Assigned task — Which lines of the entries contain the string "Given"? Please find them and copy them.

Data supplied —
== Segment start ==

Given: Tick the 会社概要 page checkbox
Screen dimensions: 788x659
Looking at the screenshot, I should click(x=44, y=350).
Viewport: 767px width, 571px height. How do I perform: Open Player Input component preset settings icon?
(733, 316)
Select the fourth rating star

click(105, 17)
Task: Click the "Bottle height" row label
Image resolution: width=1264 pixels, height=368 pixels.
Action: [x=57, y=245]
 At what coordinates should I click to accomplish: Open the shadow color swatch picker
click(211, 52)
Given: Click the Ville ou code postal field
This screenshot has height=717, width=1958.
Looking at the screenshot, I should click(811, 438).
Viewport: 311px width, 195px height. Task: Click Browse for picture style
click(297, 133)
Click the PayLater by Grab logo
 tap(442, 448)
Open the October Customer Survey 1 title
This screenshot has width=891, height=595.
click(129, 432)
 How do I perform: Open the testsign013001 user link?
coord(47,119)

== Segment end ==
== Segment start ==

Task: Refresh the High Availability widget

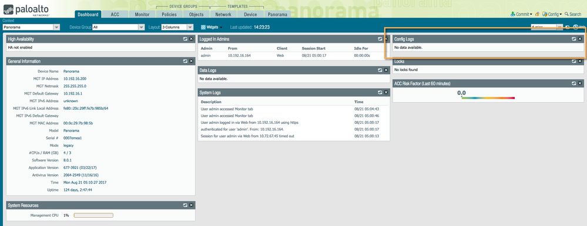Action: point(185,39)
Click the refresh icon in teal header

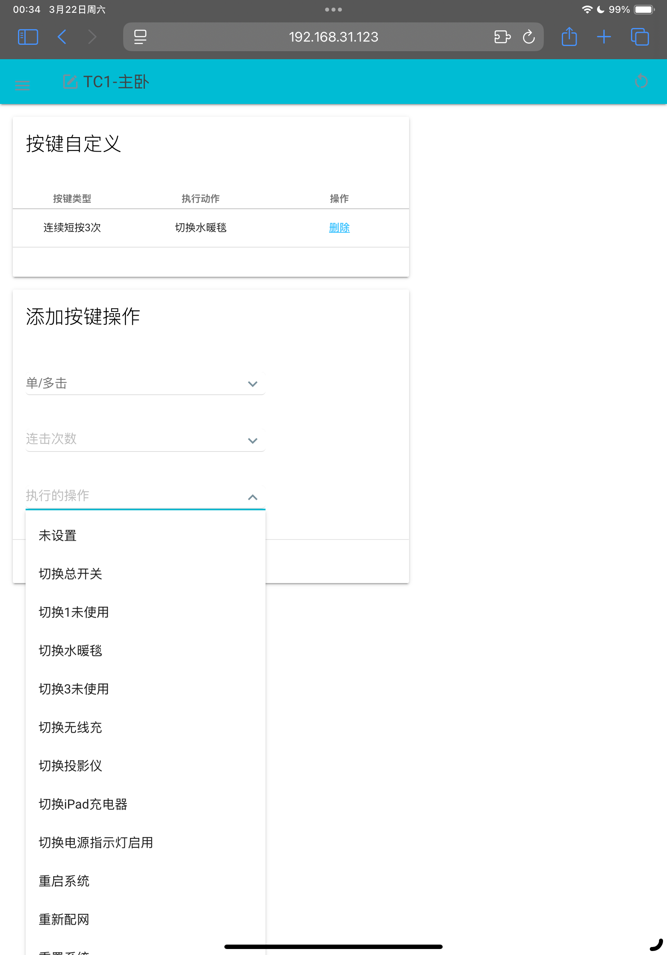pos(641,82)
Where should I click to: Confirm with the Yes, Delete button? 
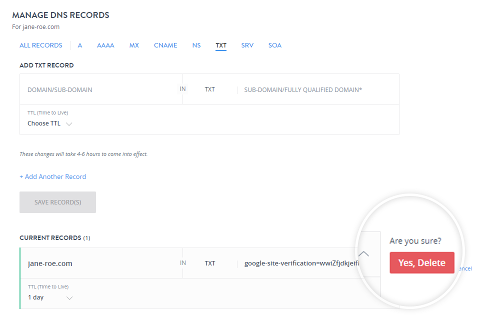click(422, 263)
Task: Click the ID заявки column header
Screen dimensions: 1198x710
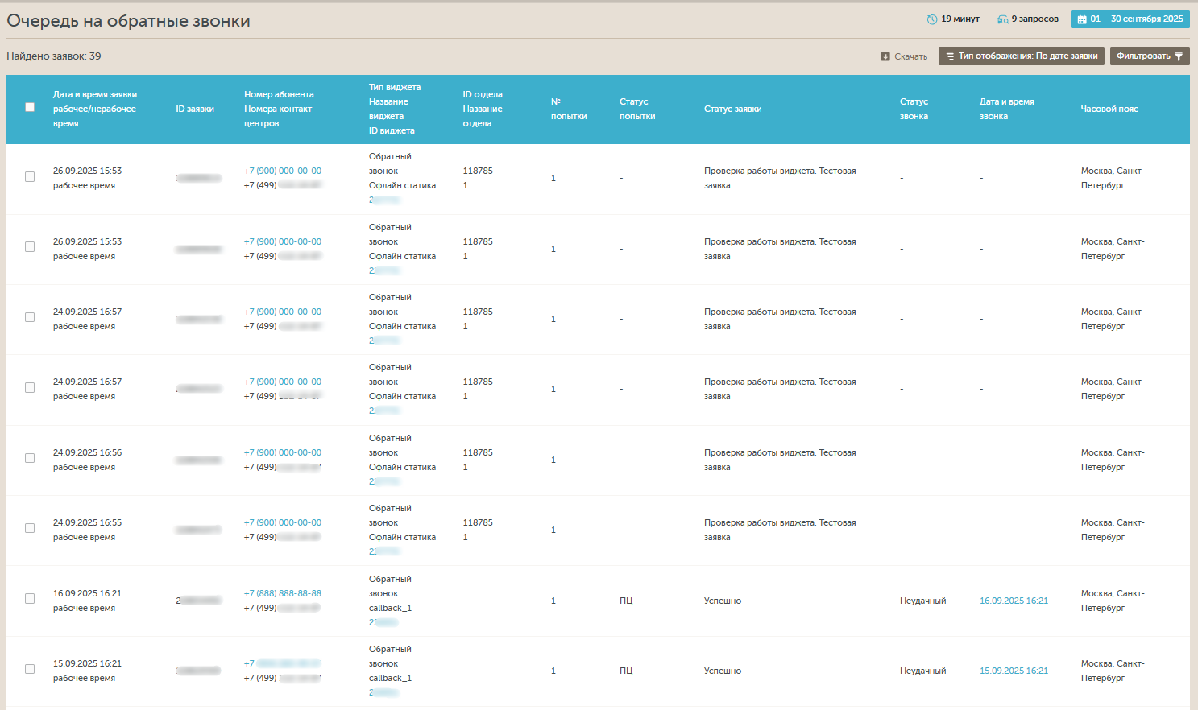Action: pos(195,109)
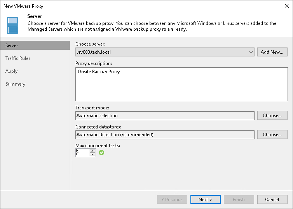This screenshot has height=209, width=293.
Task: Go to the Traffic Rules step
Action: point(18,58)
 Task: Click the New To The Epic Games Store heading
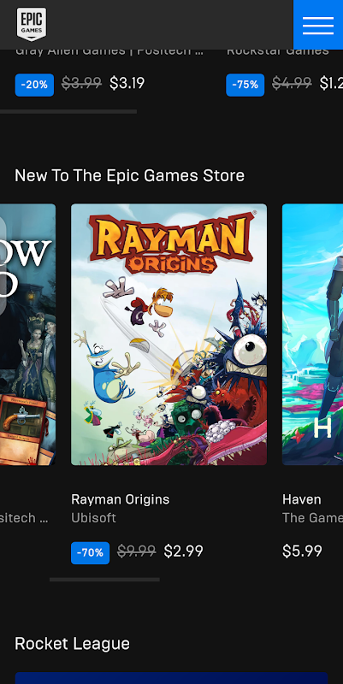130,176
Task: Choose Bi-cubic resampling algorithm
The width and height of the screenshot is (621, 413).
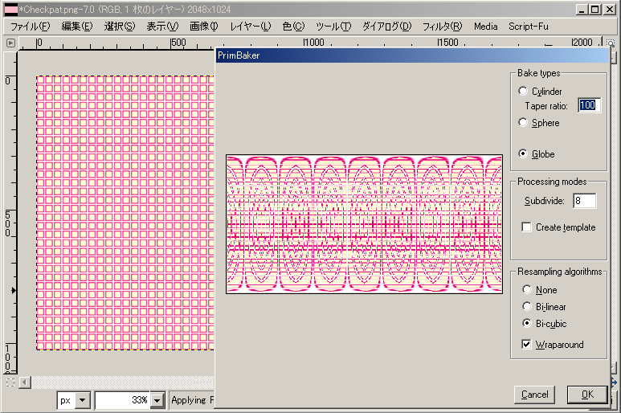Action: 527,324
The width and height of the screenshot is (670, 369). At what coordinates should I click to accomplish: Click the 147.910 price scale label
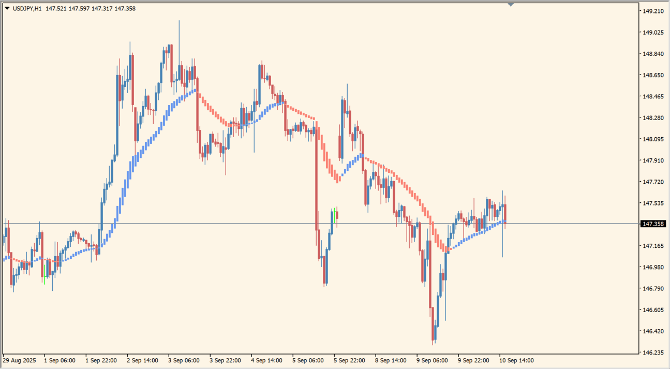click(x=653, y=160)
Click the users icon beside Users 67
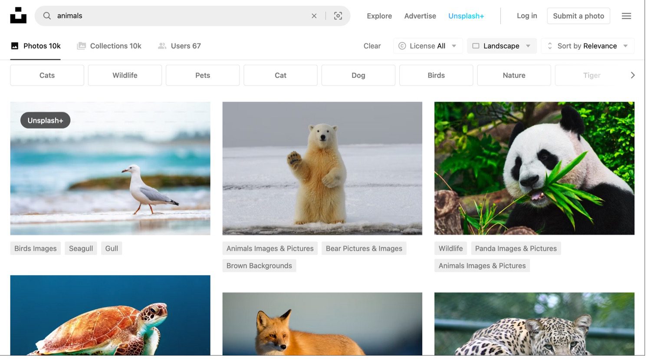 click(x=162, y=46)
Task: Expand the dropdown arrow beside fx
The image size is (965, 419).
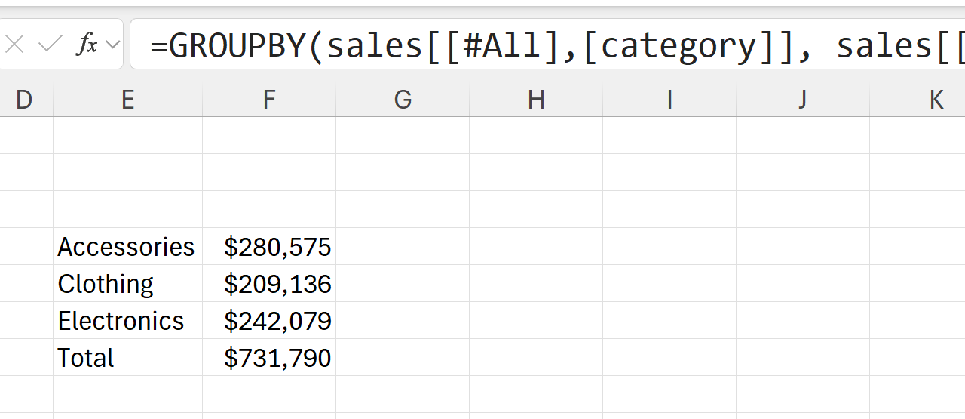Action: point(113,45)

== Segment end ==
== Segment start ==

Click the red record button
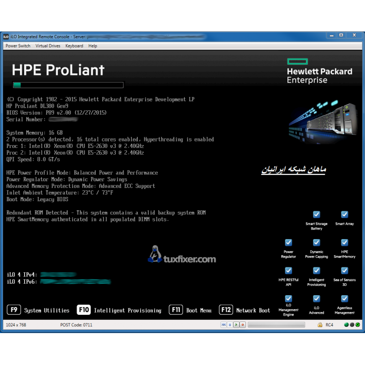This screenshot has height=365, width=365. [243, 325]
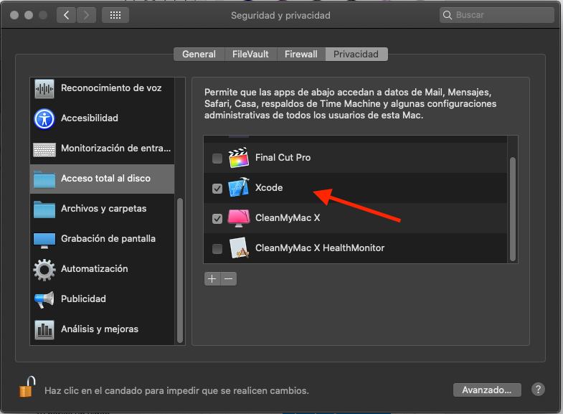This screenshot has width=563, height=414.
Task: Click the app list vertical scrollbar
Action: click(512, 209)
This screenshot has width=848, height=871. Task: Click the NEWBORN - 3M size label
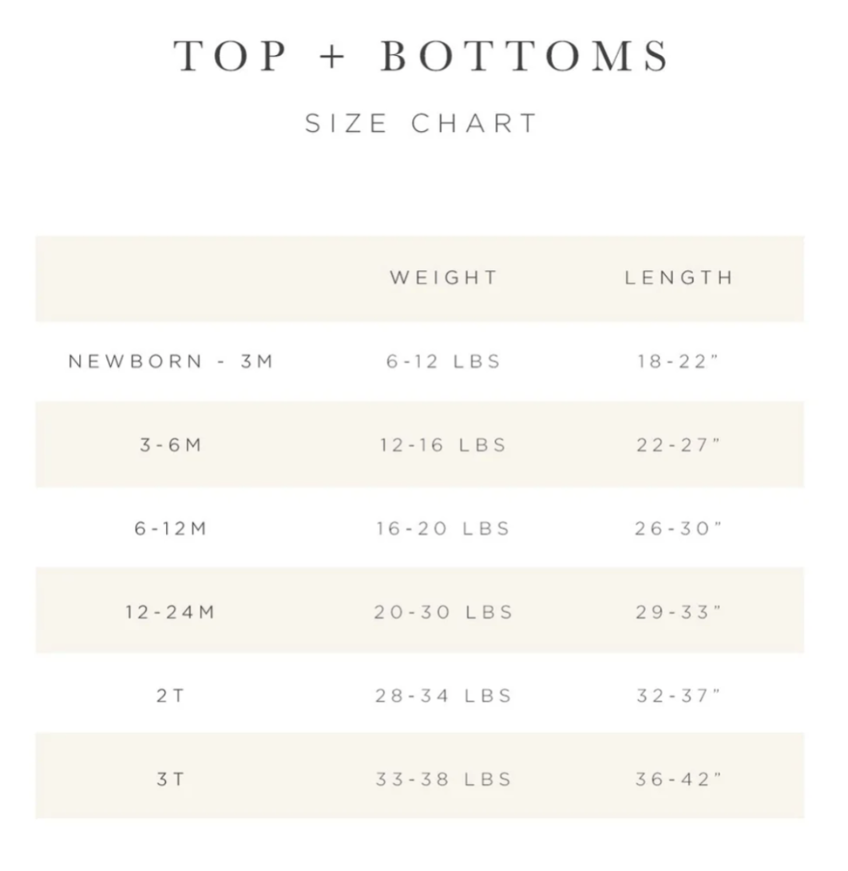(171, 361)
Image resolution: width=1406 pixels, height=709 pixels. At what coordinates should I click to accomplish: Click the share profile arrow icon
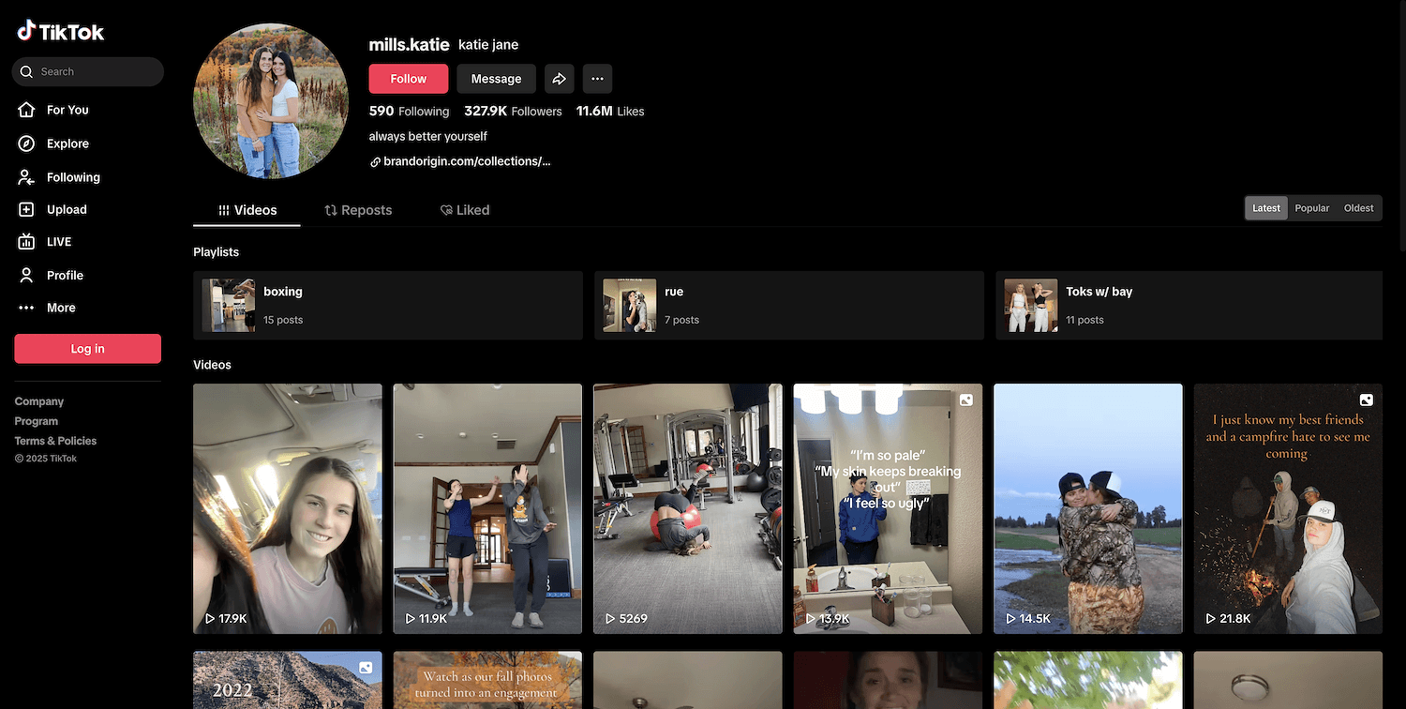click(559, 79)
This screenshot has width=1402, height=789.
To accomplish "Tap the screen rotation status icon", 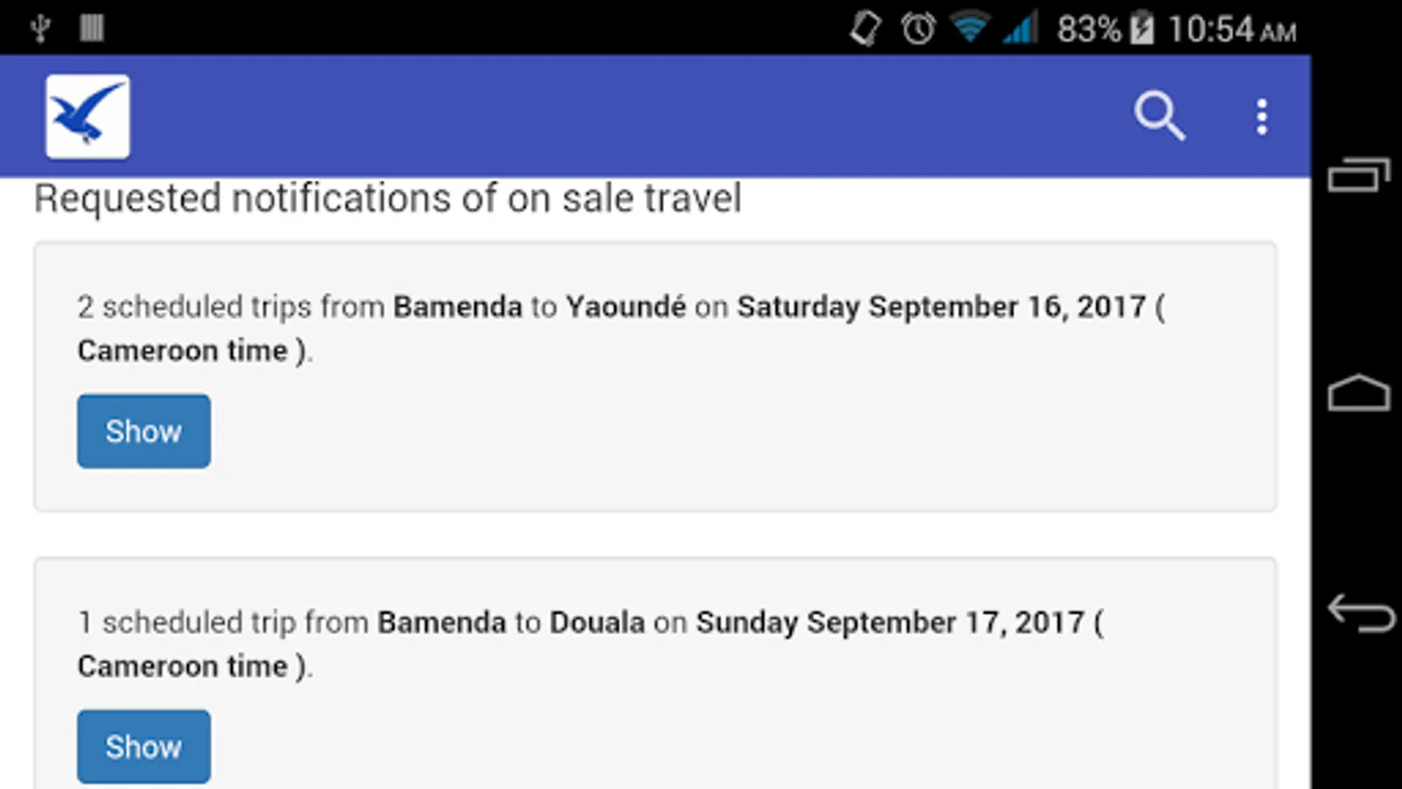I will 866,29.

== Segment end ==

Exercise answer —
Given: Tick the 会社概要 page checkbox
Given: Click the Ville ou code postal field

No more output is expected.